Home

Gewijzigd voorstel voor een VERORDENING (EG) VAN DE RAAD tot instelling van bijzondere tijdelijke maatregelen betreffende de aanwerving van ambtenaren van de Europese Gemeenschappen naar aanleiding van de toetreding van Oostenrijk, Finland en Zweden

Gewijzigd voorstel voor een VERORDENING (EG) VAN DE RAAD tot instelling van bijzondere tijdelijke maatregelen betreffende de aanwerving van ambtenaren van de Europese Gemeenschappen naar aanleiding van de toetreding van Oostenrijk, Finland en Zweden

Gewijzigd voorstel voor een VERORDENING (EG) VAN DE RAAD tot instelling van bijzondere tijdelijke maatregelen betreffende de aanwerving van ambtenaren van de Europese Gemeenschappen naar aanleiding van de toetreding van Oostenrijk, Finland en Zweden /* COM/95/22DEF - CNS 94/0259 */

Publicatieblad Nr. C 046 van 23/02/1995 blz. 0008


Gewijzigd voorstel voor een verordening van de Raad tot instelling van bijzondere tijdelijke maatregelen betreffende de aanwerving van ambtenaren van de Europese Gemeenschappen naar aanleiding van de toetreding van Oostenrijk, Finland en Zweden (1)

(95/C 46/08)

COM(95) 22 def. - 94/0259(CNS)

(Door de Commissie overeenkomstig artikel 189 A, lid 2, van het EG-Verdrag ingediend op 10 februari 1995)

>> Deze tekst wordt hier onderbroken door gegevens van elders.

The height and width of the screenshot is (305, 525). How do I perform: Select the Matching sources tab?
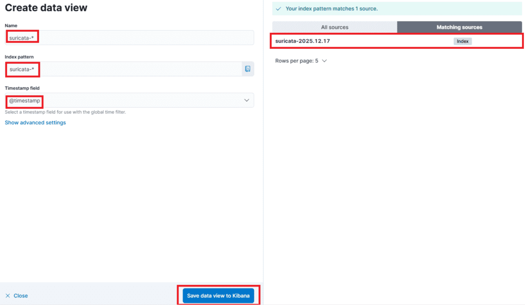click(x=459, y=27)
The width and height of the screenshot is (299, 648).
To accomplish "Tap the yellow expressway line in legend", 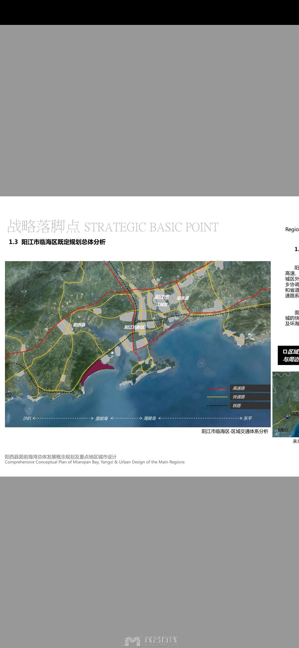I will pos(217,397).
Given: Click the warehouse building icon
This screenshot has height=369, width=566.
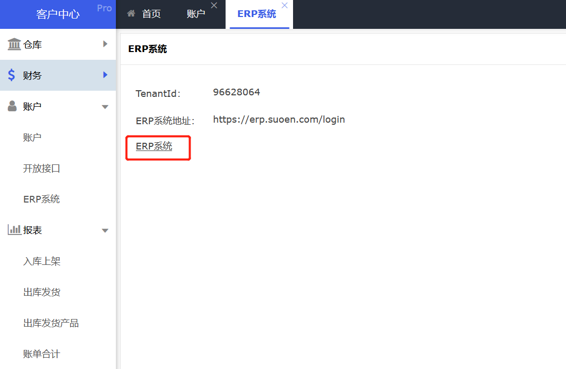Looking at the screenshot, I should click(x=14, y=44).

DE RAAD VAN DE EUROPESE UNIE,

Gelet op het Verdrag tot instelling van één Raad en één Commissie welke de Europese Gemeenschappen gemeen hebben, inzonderheid op artikel 24,

Gezien het voorstel van de Commissie, gedaan na advies van het Comité voor het Statuut,

Gezien het advies van het Europees Parlement,

Gezien het advies van het Hof van Justitie,

Gezien het advies van de Rekenkamer,

Overwegende dat, naar aanleiding van de toetreding van Oostenrijk, Finland en Zweden, tijdelijk bijzondere maatregelen moeten worden vastgesteld welke afwijken van de bepalingen van het Statuut van de ambtenaren van de Europese Gemeenschappen enerzijds en dat de Commissie zich ertoe heeft verbonden een voorstel voor een verordening in te dienen tot instelling van bijzondere maatregelen betreffende de definitieve beëindiging van de dienst door ambtenaren en tijdelijke functionarissen van de Europese Gemeenschappen voor de instellingen die zulks wensen en dat het Parlement verzocht heeft om bij hoogdringendheid een dergelijk voorstel voor een verordening voor zijn personeel in te dienen anderzijds,

HEEFT DE VOLGENDE VERORDENING VASTGESTELD:

Artikel 1

1. Tot 31 december 1999 kan, in afwijking van artikel 4, tweede en derde alinea, artikel 5, lid 3, artikel 7, lid 1, artikel 27, derde alinea, artikel 29, lid 1, a), b) en c), en artikel 31 van het Statuut van de ambtenaren van de Europese Gemeenschappen, in vacatures worden voorzien door de aanstelling van Oostenrijkse, Finse en Zweedse onderdanen, voor zover het om ambten gaat die in het kader van de beraadslagingen over de begroting door de bevoegde instellingen te dien einde zijn toegewezen.

2. Tot aanstelling in ambten van de rangen A 3, A 4, A 5, A 6, A 7, A 8, LA 3, LA 4, LA 5, LA 6, LA 7, LA 8, B 1, B 2, B 3, B 4, B 5, C 1, C 2 tot en met C 5 en D 1 tot en met D 4 wordt overgegaan na een vergelijkend onderzoek aan de hand van bewijsstukken en een examen, dat wordt georganiseerd overeenkomstig het bepaalde in bijlage III van het Statuut.

3. De vacatures worden op passende wijze binnen en buiten de Instellingen van de Gemeenschap bekendgemaakt.

Artikel 2

Deze verordening treedt in werking op de dag volgende op die van haar bekendmaking in het Publikatieblad van de Europese Gemeenschappen.

Deze verordening is verbindend in al haar onderdelen en is rechtstreeks toepasselijk in elke Lid-Staat.

(1) PB nr. C 345 van 7. 12. 1994, blz. 5.